If you run Splash using Docker, check Folders Sharing.

Then create an INI file with “proxy profile” config inside the specified folder, e.g. /etc/splash/proxy-profiles/mywebsite.ini. Example contents of this file:

[proxy]

; required
host=proxy.crawlera.com
port=8010

; optional, default is no auth
username=username
password=password

; optional, default is HTTP. Allowed values are HTTP and SOCKS5
type=HTTP

[rules]
; optional, default ".*"
whitelist=
    .*mywebsite\.com.*

; optional, default is no blacklist
blacklist=
    .*\.js.*
    .*\.css.*
    .*\.png

whitelist and blacklist are newline-separated lists of regexes. If URL matches one of whitelist patterns and matches none of blacklist patterns, proxy specified in [proxy] section is used; no proxy is used otherwise.

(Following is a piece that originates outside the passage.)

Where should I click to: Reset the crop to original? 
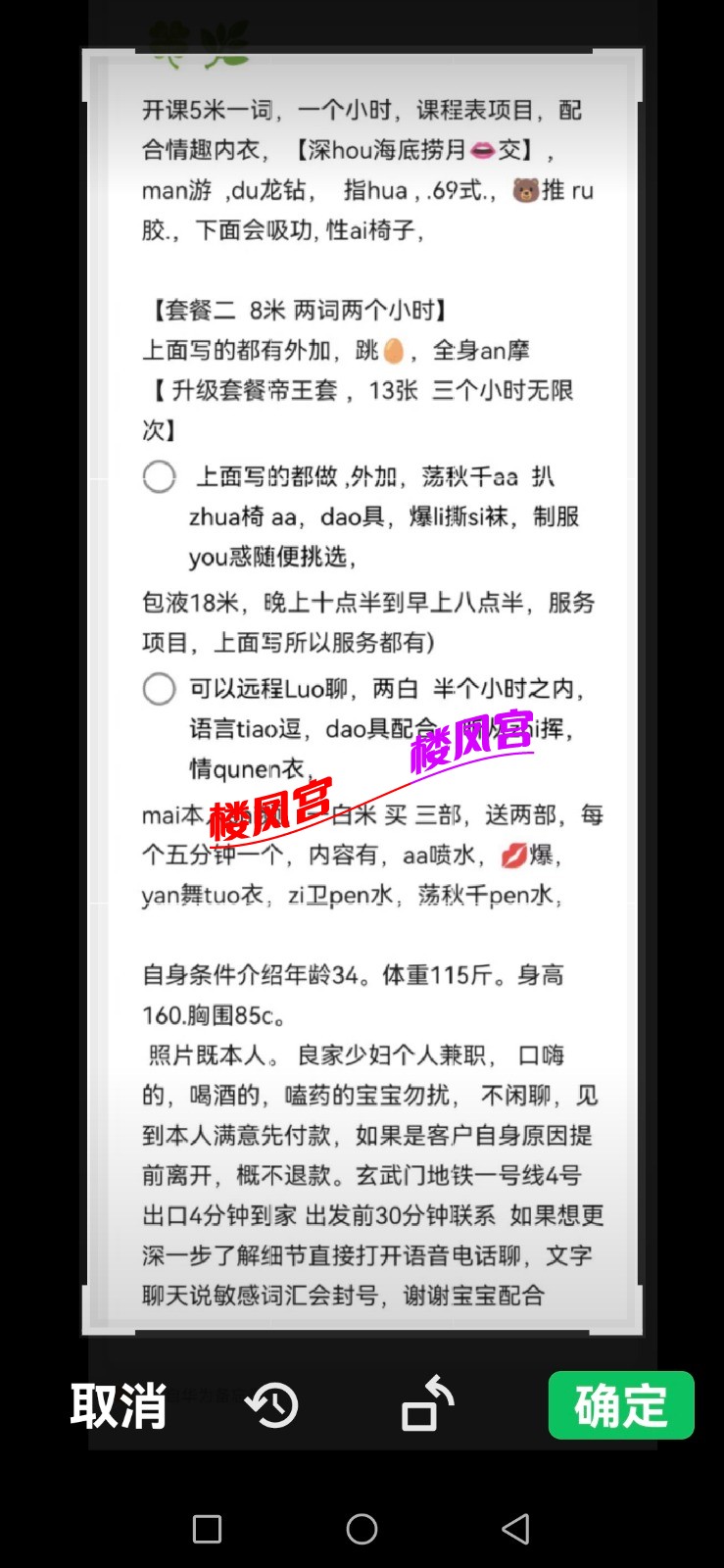pyautogui.click(x=272, y=1404)
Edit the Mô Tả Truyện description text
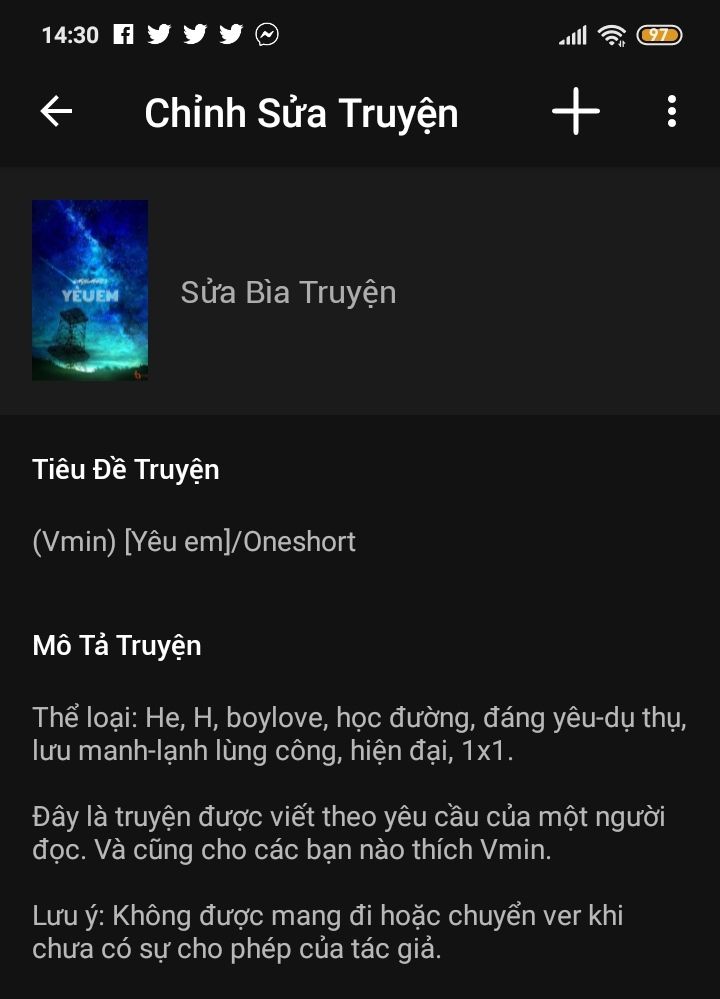 click(359, 832)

Then, to apply proxy rules according to this profile, add proxy=mywebsite parameter to request:

curl 'http://localhost:8050/render.html?url=http://mywebsite.com/page-with-javascript.html&proxy=mywebsite'

If default.ini profile is present, it will be used when proxy argument is not specified. If you have default.ini profile but don’t want to apply it pass none as proxy value.

Other Endpoints¶

_gc¶

To reclaim some RAM send a POST request to the /_gc endpoint:

curl -X POST http://localhost:8050/_gc

It runs the Python garbage collector and clears internal WebKit caches.

_debug¶

To get debug information about Splash instance (max RSS used, number of used file descriptors, active requests, request queue length, counts of alive objects) send a GET request to the /_debug endpoint:

curl http://localhost:8050/_debug

_ping¶

To ping Splash instance send a GET request to the /_ping endpoint:

curl http://localhost:8050/_ping

It returns “ok” status and max RSS used, if instance is alive.